We are no different in the fact that we remember when people wrong us; many even have scars, stories, and the pain to prove it. To forget a rough or traumatic experience is a near impossibility. No one is asking you to forget it — just to not ponder on it daily and actively recall it. Bathing in self-pity is a great way for the Devil to seep into the cracks you’ve not offered to God to heal. That’s not to say you cannot be upset or you cannot experience trauma and be affected by it — you most definitely can — but you can also make the decision to apply Biblical principles in your life and forgive those who have caused you grief and pain.

Forgiveness leads to freedom

A few years ago I was having a rough time forgiving somebody I loved. I came to the simple conclusion that if I loved this person, either in the past or my current situation, that I would forgive them as Christ Jesus forgives and forgave me. I would take this opportunity to show them what a Christian looks like, I extended grace to them, even though it was painstakingly difficult. Once I did that I felt these words be impressed upon my heart, “Forgiveness leads to Freedom.” Freedom from what exactly? Freedom from pain. Freedom from hurt. The freedom from questioning your self-worth. Freedom to move on.

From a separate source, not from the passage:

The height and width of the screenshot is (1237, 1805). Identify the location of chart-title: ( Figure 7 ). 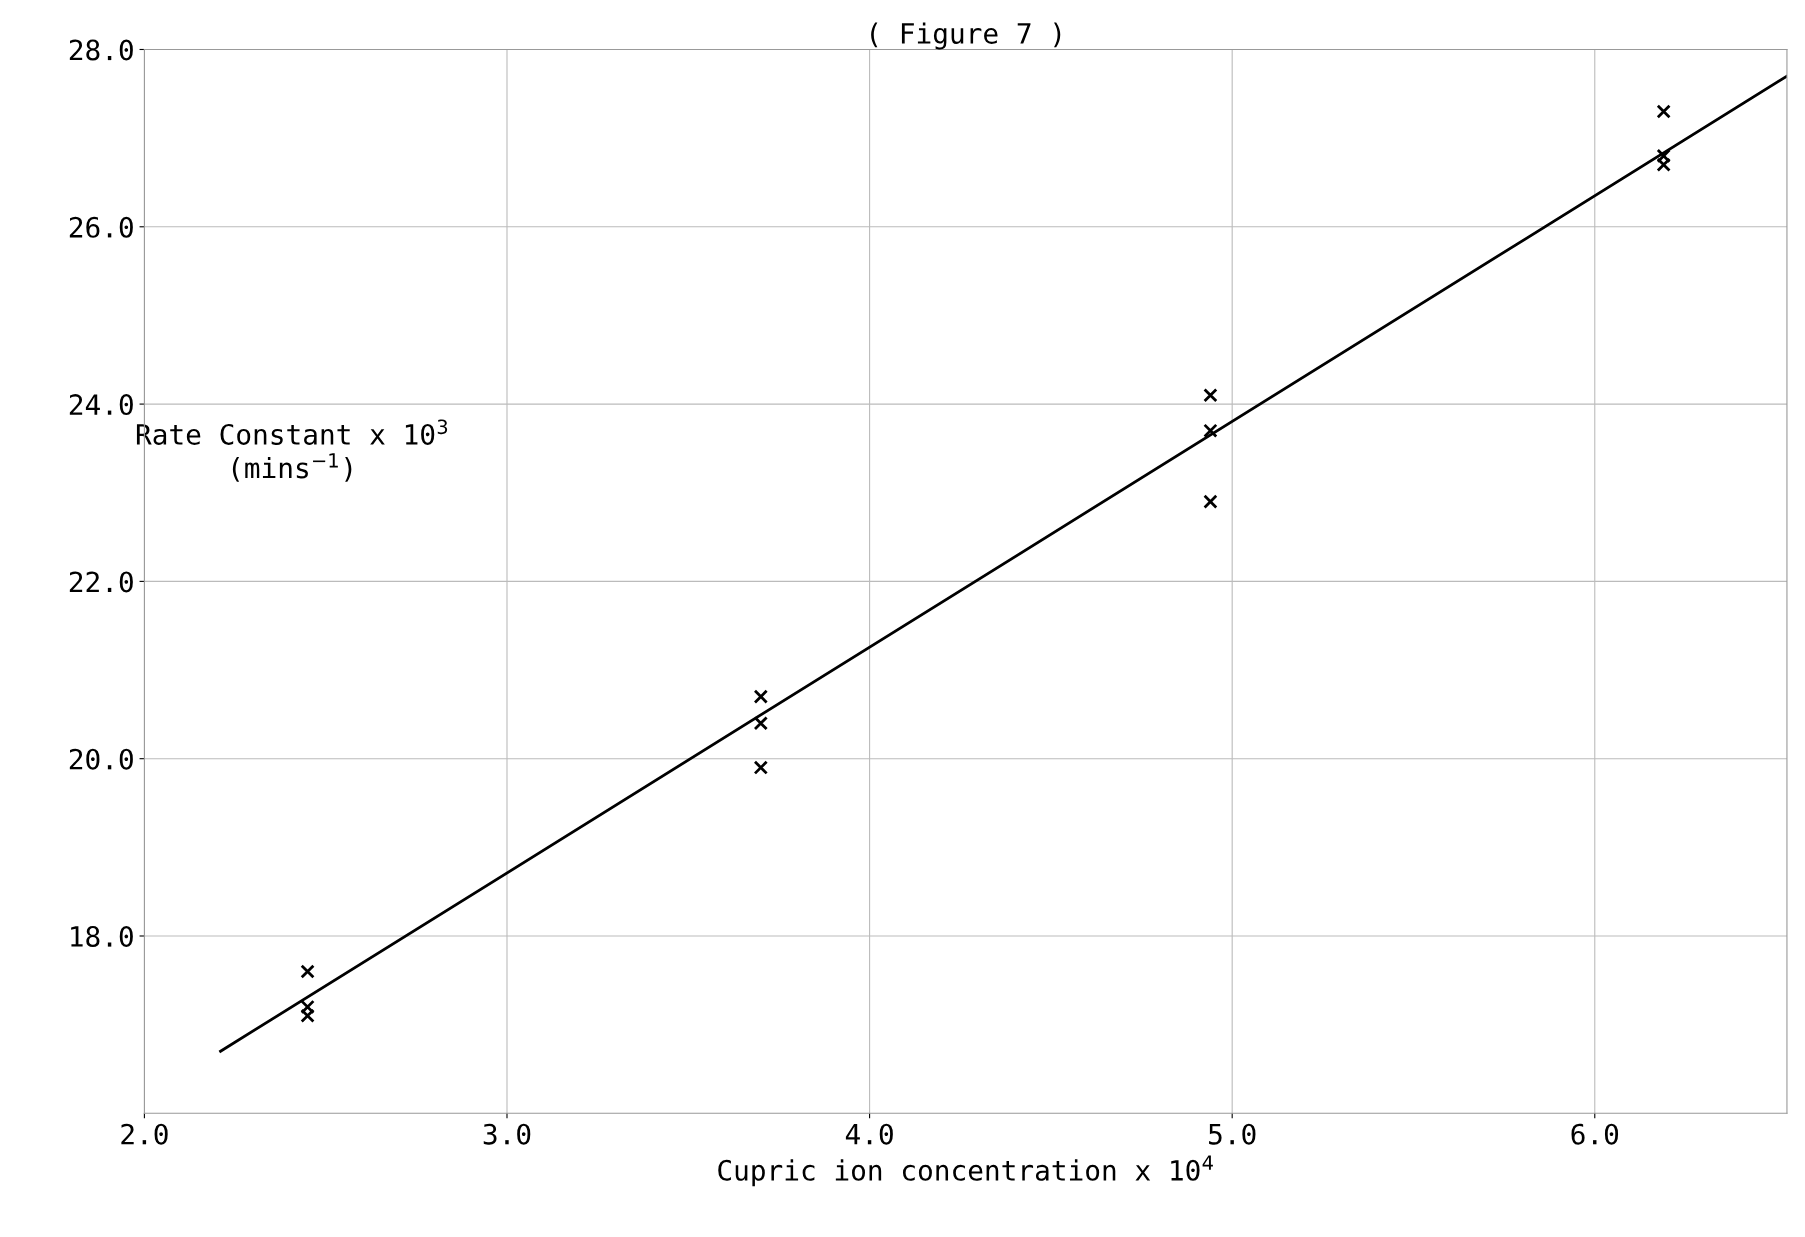
(966, 36).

We all go through the ringers of life, we all experience pain, a lot of the time that pain is caused by someone else, but find peace my brothers and sisters in the fact that by forgiving those who wrong us —even though it is difficult — it is freeing you from holding onto that hurt. I know this because I have been in this situation and I’m currently in it right now. A simpler way of understanding this is; by forgiving others you are doing exactly what God requires and what Satan hates. I think that in itself is cause enough to carry out the act of forgiveness and to embrace a spirit of forgiveness. I urge you to let forgiveness overflow from your soul.